- **What to work on**: Rewrite all the records below as a numbered list, one line per item, leaving out the blank lines.

(Items from a data source)
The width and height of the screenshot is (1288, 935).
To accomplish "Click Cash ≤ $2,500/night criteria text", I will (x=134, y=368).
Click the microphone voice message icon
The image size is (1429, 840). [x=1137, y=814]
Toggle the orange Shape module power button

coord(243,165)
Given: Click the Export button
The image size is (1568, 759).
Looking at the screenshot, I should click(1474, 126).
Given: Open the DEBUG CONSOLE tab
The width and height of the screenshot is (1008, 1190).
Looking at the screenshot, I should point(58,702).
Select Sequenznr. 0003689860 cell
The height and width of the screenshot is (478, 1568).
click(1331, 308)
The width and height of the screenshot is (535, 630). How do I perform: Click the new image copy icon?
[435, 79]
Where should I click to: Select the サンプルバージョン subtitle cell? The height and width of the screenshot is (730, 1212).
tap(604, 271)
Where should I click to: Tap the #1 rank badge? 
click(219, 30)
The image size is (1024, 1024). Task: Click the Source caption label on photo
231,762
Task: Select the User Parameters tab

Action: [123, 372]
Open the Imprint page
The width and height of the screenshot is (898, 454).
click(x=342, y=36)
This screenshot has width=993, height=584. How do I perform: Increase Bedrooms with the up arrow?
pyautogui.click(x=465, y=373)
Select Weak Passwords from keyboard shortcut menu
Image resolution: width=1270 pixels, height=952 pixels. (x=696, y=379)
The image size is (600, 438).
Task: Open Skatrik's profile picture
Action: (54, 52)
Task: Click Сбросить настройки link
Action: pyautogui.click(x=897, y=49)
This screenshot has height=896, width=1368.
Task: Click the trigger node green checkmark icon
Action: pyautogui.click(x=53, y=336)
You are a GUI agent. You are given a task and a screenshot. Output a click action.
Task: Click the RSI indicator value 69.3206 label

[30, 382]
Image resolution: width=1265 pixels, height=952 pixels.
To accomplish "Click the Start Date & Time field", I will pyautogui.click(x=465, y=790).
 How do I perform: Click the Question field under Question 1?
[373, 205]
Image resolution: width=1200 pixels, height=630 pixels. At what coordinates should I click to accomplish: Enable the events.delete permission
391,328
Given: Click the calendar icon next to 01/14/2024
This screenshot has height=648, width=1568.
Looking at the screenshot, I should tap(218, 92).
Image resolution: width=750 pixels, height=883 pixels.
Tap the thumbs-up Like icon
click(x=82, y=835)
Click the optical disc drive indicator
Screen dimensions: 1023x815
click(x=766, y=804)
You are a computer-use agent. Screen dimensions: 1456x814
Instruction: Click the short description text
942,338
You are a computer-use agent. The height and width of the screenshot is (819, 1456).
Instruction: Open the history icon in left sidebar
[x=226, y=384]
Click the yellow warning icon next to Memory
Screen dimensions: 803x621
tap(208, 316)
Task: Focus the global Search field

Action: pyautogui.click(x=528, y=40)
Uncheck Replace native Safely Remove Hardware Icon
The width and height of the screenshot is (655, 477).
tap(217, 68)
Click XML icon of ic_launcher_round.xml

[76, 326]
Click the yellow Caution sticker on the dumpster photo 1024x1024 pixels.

- **Solution to this exercise**:
1. The width and height of the screenshot is (1288, 935).
2. To accomplish "Click Cash ≤ $2,500/night criteria text", I will (x=134, y=368).
3. Click the microphone voice message icon
4. The image size is (1429, 840). [x=1137, y=814]
5. Toggle the orange Shape module power button
6. coord(243,165)
7. Given: Click the Export button
8. The image size is (1568, 759).
9. Looking at the screenshot, I should click(1474, 126).
10. Given: Open the DEBUG CONSOLE tab
11. The width and height of the screenshot is (1008, 1190).
12. Looking at the screenshot, I should point(58,702).
13. Select Sequenznr. 0003689860 cell
14. The height and width of the screenshot is (478, 1568).
15. click(1331, 308)
16. The width and height of the screenshot is (535, 630). How do I perform: Click the new image copy icon?
17. [435, 79]
18. Where should I click to: Select the サンプルバージョン subtitle cell? The height and width of the screenshot is (730, 1212).
19. tap(604, 271)
20. Where should I click to: Tap the #1 rank badge? 
21. click(219, 30)
22. The image size is (1024, 1024). Task: Click the Source caption label on photo
23. 231,762
24. Task: Select the User Parameters tab
25. Action: [123, 372]
26. Open the Imprint page
27. The width and height of the screenshot is (898, 454).
28. click(x=342, y=36)
29. This screenshot has width=993, height=584. How do I perform: Increase Bedrooms with the up arrow?
30. pyautogui.click(x=465, y=373)
31. Select Weak Passwords from keyboard shortcut menu
32. Image resolution: width=1270 pixels, height=952 pixels. (x=696, y=379)
33. The image size is (600, 438).
34. Task: Open Skatrik's profile picture
35. Action: (54, 52)
36. Task: Click Сбросить настройки link
37. Action: pyautogui.click(x=897, y=49)
38. This screenshot has height=896, width=1368.
39. Task: Click the trigger node green checkmark icon
40. Action: pyautogui.click(x=53, y=336)
41. You are a GUI agent. You are given a task and a screenshot. Output a click action.
42. Task: Click the RSI indicator value 69.3206 label
43. [30, 382]
44. Image resolution: width=1265 pixels, height=952 pixels.
45. To accomplish "Click the Start Date & Time field", I will pyautogui.click(x=465, y=790).
46.  How do I perform: Click the Question field under Question 1?
47. [373, 205]
48. Image resolution: width=1200 pixels, height=630 pixels. At what coordinates should I click to accomplish: Enable the events.delete permission
49. 391,328
50. Given: Click the calendar icon next to 01/14/2024
51. This screenshot has height=648, width=1568.
52. Looking at the screenshot, I should tap(218, 92).
53. Image resolution: width=750 pixels, height=883 pixels.
54. Tap the thumbs-up Like icon
55. click(x=82, y=835)
56. Click the optical disc drive indicator
57. Screen dimensions: 1023x815
58. click(x=766, y=804)
59. You are a computer-use agent. Screen dimensions: 1456x814
60. Instruction: Click the short description text
61. 942,338
62. You are a computer-use agent. The height and width of the screenshot is (819, 1456).
63. Instruction: Open the history icon in left sidebar
64. [x=226, y=384]
65. Click the yellow warning icon next to Memory
66. Screen dimensions: 803x621
67. tap(208, 316)
68. Task: Focus the global Search field
69. Action: pyautogui.click(x=528, y=40)
70. Uncheck Replace native Safely Remove Hardware Icon
71. The width and height of the screenshot is (655, 477).
72. tap(217, 68)
73. Click XML icon of ic_launcher_round.xml
74. [76, 326]
75. Click the yellow Caution sticker on the dumpster photo 1024x1024 pixels.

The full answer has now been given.